This is the main entrance to Daniel Stowe Botanical Garden. This photo was taken last Thursday, when they still had a bit of snow on the ground. By today, it had finally stopped snowing and raining, and the sun actually peaked out a bit. We’ve been having some very uncharacteristic weather for North Carolina this past week!
With the slightly better weather, we had more visitors at Fiber Art Options’ exhibition today. Nancy, Debbie and I were on hand to do demos and walk-throughs for “Orchids: Sensuality Stitched.” Here is Debbie explaining her process to two garden visitors:
Debbie (Deborah M. Langsam) creates her fiber art pieces using several different techniques, but is perhaps best known for her photo mosaics.
This is one of her pieces in the show using this technique. It is called Orchids Squared: Purple Passion.
Here is Debbie’s description of this piece:
From a distance, this photomosaic gives an insect’s eye-view of the “landing platform” and surrounding structures attracting pollinators to orchid flowers. The mosaic’s “tiles” are half-inch square orchid and orchid-related images collected and printed by the artist on fabric. (A key to the photos is on the back.)Debbie collects copyright-free images (or gets permission from the photographers) and then uses computer software to build her mosaics. Images are carefully chosen to correspond with different values, from solid black (or very dark purple, in the piece above) to very light. All her photos for this piece are orchids!
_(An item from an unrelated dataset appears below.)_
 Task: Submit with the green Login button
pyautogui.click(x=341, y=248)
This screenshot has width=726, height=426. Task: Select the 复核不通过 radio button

Here is the same orchid done in black and white. It is called Orchids Squared: Black and White Symphony.
After creating her mosaics, Debbie prints them out in sections on fabric sheets she runs through her printer, then carefully stitches them together. Precision is important so that the tiny images line up perfectly. Then adds batting and backing fabric and quilts the piece along the edges of the tiny photos.
Debbie’s third large piece for the show is called Aerial Roots (below). Here is her description:
A silk background highlights the sensual beauty of these sinuous structures. But beauty is only part of the story; aerial roots attach epiphytic orchids to their substrates, maintain water balance, and produce sugars for the plants through photosynthesis.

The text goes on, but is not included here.